Шипение последней ругани обернулось пшиком; Француз был готов развернуться и протопать обратно в отель, когда одним простым и плавным движением Сейль Кор снял с головы свой легкий шелковый шарф и небрежно повязал на красное ходящее ходуном горло коротышки. Мир пропал. Сплавились синь ткани и неба, свежий ветер остудил сердце и успокоил разум.
Когда яд и стресс ушли, Сейль Кор взял Француза за руку и потянул за собой, подводя к дверям близлежащей церкви. Он направил ошалелого компаньона внутрь, и они сели в прохладе зала на одну из темных резных скамей. Француз пытался найти слова извинений, но так давно ими не пользовался, что остался нем.
– Я привел вас сюда, чтобы вы поняли Ворр, – сказал его проводник. – Этот Божий дом – для тех путников, кто проходит рядом с его священным сердцем. Пустынные Отцы основали эту церковь еще до того, как на ее месте стали столпить камень на камень, до того, как для нее срубили хоть одно дерево. Они пришли из Египта, как пророки былых времен, пришли стеречь и ждать, защищать нас и тех, кто путешествует в нас.
Француз огляделся. В иконографии доминировали образы деревьев; деревьев и пещер. С лица, как будто вырубленного топором, глядели черные сурьмленые глаза. Белизну пристального выражения Отца обрамляли темные волосы до плеч и спутанная борода. В одной руке он держал Библию, в другой – посох. Он сидел в пещере, окруженный глубокой зеленью непроницаемого леса. Сцена была исполнена на квадратной доске толстой и узлистой древесины. Француз уставился на икону, пока над его головой говорил высокий черный человек.
– Ворр был здесь до человека. Божья длань осенила эту землю не сдерживаясь. Деревья росли в великой тени познания, изобилия. Древнее молчание камней сменилось молчанием леса, слышимым. Сим было создано место для человека – чтобы дышать и быть благодарным. В центре тени раскрылся сад, и Ворру был дан обитатель. Он до сих пор там.
Глаза Француза оторвались от взгляда святого. Он повернулся и поднял голову к Сейль Кору.
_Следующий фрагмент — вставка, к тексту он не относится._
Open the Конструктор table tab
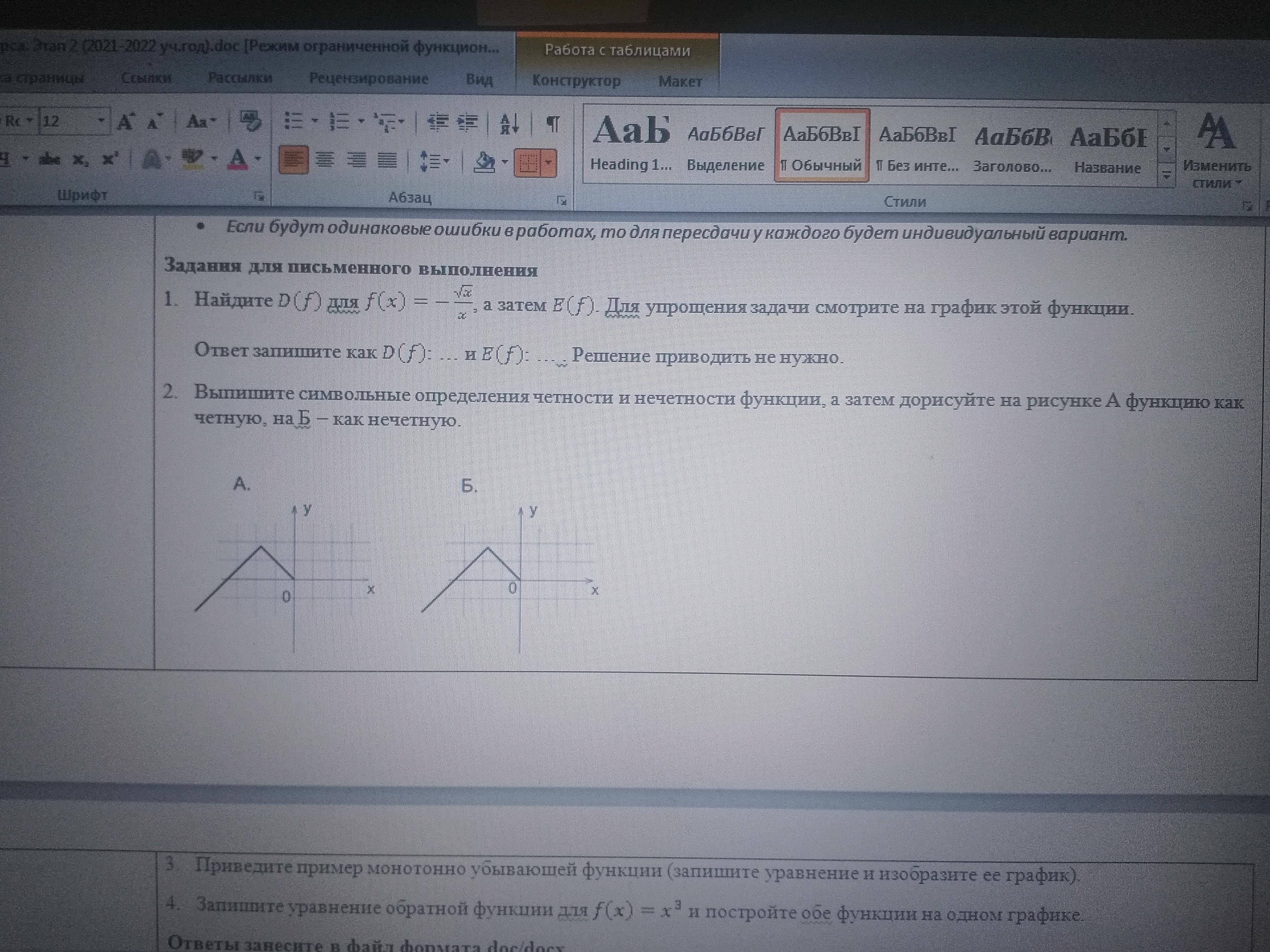Viewport: 1270px width, 952px height. 576,81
– В Библии говорится, что дети Адама покинули обетованные земли и ушли в мир.
Сейль Кор провел ладонью над головой – словно отгонял запах или поглаживал нимб.
– Да, так написано – но Адам вернулся.
Они продолжали беседу, пока вокруг храма рыскала дневная жара. Француз отказался от последних остатков сексуального влечения к спутнику. Вначале оно присутствовало – насыщенный, густой мускус фантазии, будораживший их встречи. На первых порах Француз не видел причин, почему не овладеть черным принцем, не добавить к списку беспризорников, матросов и преступников, приправивших сточную канаву его сексуальной алчности. Сейль Кор был красив и наверняка одарен физически; очевидная бедность упрощала его кратковременное приобретение.
Но слова в устах Сейль Кора, убежденность представлений и доброта в глазах смыли прочь это сальное амбре, заместив эфирной отстраненностью, шокировавшей самую гордость и кровоток краеугольного цинизма Француза. Усталому призраку хандры пообещали полноту и надежду. Француз ощутил в Сейль Коре – с некоторым страхом – вкус искупления. Даже поймал себя на том, что стал придавать вес нелепым мифам о Ворре и бившейся в них сердцем душеспасительности. Вдвоем они толковали о змеином грехе, об избавлении, о звездной короне и происхождении предназначения; доме Адама в раю, его многих коленах, наказании Евы и всех преступлениях познания. В эти моменты блуждающие глаза Француза вернулись обратно к святому и его братьям, занявшим стены. Он охватывал черно-белые картины ангелов; в некоторых узнавал страницы из книги – вырванные и обрамленные выжимки из представлений Гюстава Доре о рае и аде. Изображения были твердыми, почти мраморными с виду, такими непохожими на сердитых патриархов – Пустынных Отцов с икон, с одинаковыми глазами, с невозможным сочетанием темперы бесконечности и категоричного, точеного авторитета. Французу пришло в голову, что у Сейль Кора молодая версия этих самых глаз и что они дозреют до того же взгляда строгой мудрости.
Когда беседа подошла к концу, Француз заметил другую картину. Меньше остальных и в дальнем углу храма, вдали от всех источников света, она была исполнена левкасом на том же плотном дереве, но в процессе, очевидно, что-то пошло не так, поскольку пигментация лака почернела. Он приблизился, чтобы изучить ее; казалось, картина пуста или вмещает только нарисованную ночь. Он коснулся кончиками пальцев заскорузлой поверхности, различая рельефные очертания, контуры головы – проглоченного обитателя картины, невидимого в дегтевых пучинах.